By: Curt Williams, Founder & Executive Director
This past Monday night I had the Youth-Reach boys over to my home for our weekly Bible study. The study was on anger, and I began with some seemingly innocuous questions.
I asked them if they understood the difference between getting angry and being angry. They all affirmed that they knew the difference. I then went around the room and asked each of them, if they mainly became angry over given situations, or if they lived in a constant state of anger. All but one stated that they are, and remain, angry all the time.
With the horrific news coming from Uvalde, Texas these responses should concern us all.
If I look around the room at the faces of the boys we have here at Youth-Reach or think of the young men that we have at our Alabama campus, I see the potential for greatness and the potential for great harm. These guys arrive to us disaffected, rudderless and lacking in hope. They have been bombarded with images of wealth and privilege yet see none of this as attainable. The vast majority have been abandoned by the one man on the planet who should be there for them. They have learned to manipulate mothers with intimidation and girls to get what they want. Lacking a dad, they construct their personas from a hodge-podge of images drawn from athletes, rappers and actors. They possess a wealth of pride yet are poor in character and self-esteem.
Lured by the escape promised, they are drawn into the cults of drugs, alcohol and sex. They procreate without concern for their offspring and think nothing of thrusting more unwanted humans onto the rolls of welfare. With hormones raging and testosterone running through their veins, the rage only builds.
In speaking to my boys Monday night, many admitted that they live their lives one degree below the boiling point, and only the slightest friction can send them over the edge. Our culture creates them, then we wonder why they don’t act normally after being abused, abandoned, molested, and cursed.
Yet within each of them is one desire: They want to matter. I cannot see into the soul of the Uvalde shooter. I cannot imagine the pain that one must feel to be able to inflict such horrors on children and destroy so many families. I do, though, suspect that this young man lacked hope, lacked an involved father and lacked any real meaning. After 38 years of working with angry and troubled boys I can, without a doubt, state that I know he wanted to matter.
I am frustrated. It is so hard to get to the root of the problem because it is so deep and so well-rooted. I recently wrote a book on parenting, but it will never reach those who most need it most—the male population that has fathered tens of thousands of kids and then walked away. It will not affect a court system that routinely awards boys to mothers ahead of fathers. It will not affect a society that celebrates weak manhood and castigates strong men.
You want to limit or end school shootings? You want to also address poverty, teen pregnancy, rampant abortion, addiction, homelessness, illiteracy and violence? ENCOURAGE STRONG FATHERING!

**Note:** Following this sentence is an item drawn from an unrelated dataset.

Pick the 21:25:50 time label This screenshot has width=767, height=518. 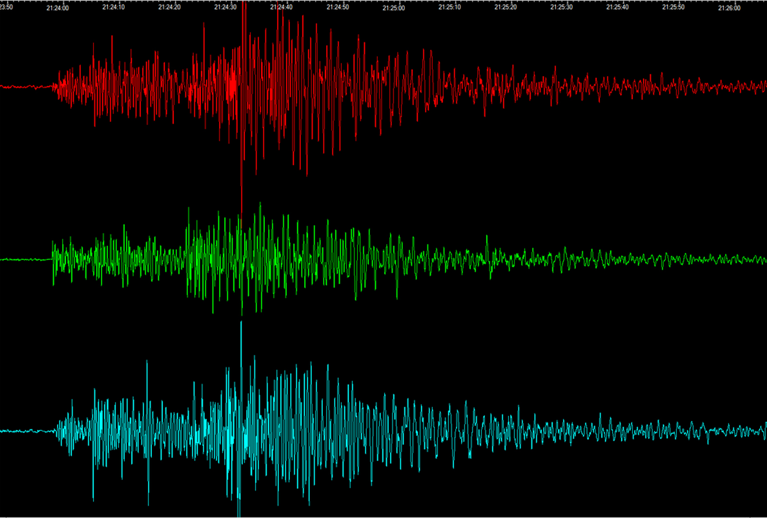pyautogui.click(x=673, y=7)
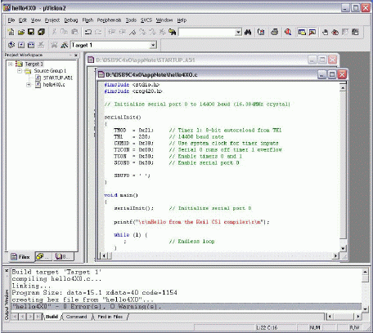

That’s right. Argue with me all you will, but most if not all of society’s maladies can be linked to weak or absent fathers. Boys and girls need involved daddies. Boys gain their image of manhood, their sense of honor and their work ethic from a strong father. Girls gain their self-image from the way they are treated by their fathers and how they see their fathers treat their mothers. Regardless of gender, kids learn that they matter from their fathers.
As long as we fail to address the real crises, the horrors will continue. As long as we breed and cultivate angry young men, the death toll will rise. And as long as we blame the symptoms and refuse to face the disease, the societal cancers will remain malignant and aggressive. Our God presents Himself as FATHER for a reason, and when a nation ignores Him, goes its own way and dismisses His nature in the creation he brought forth, we can expect unending sequels to the horror show of Uvalde, Texas.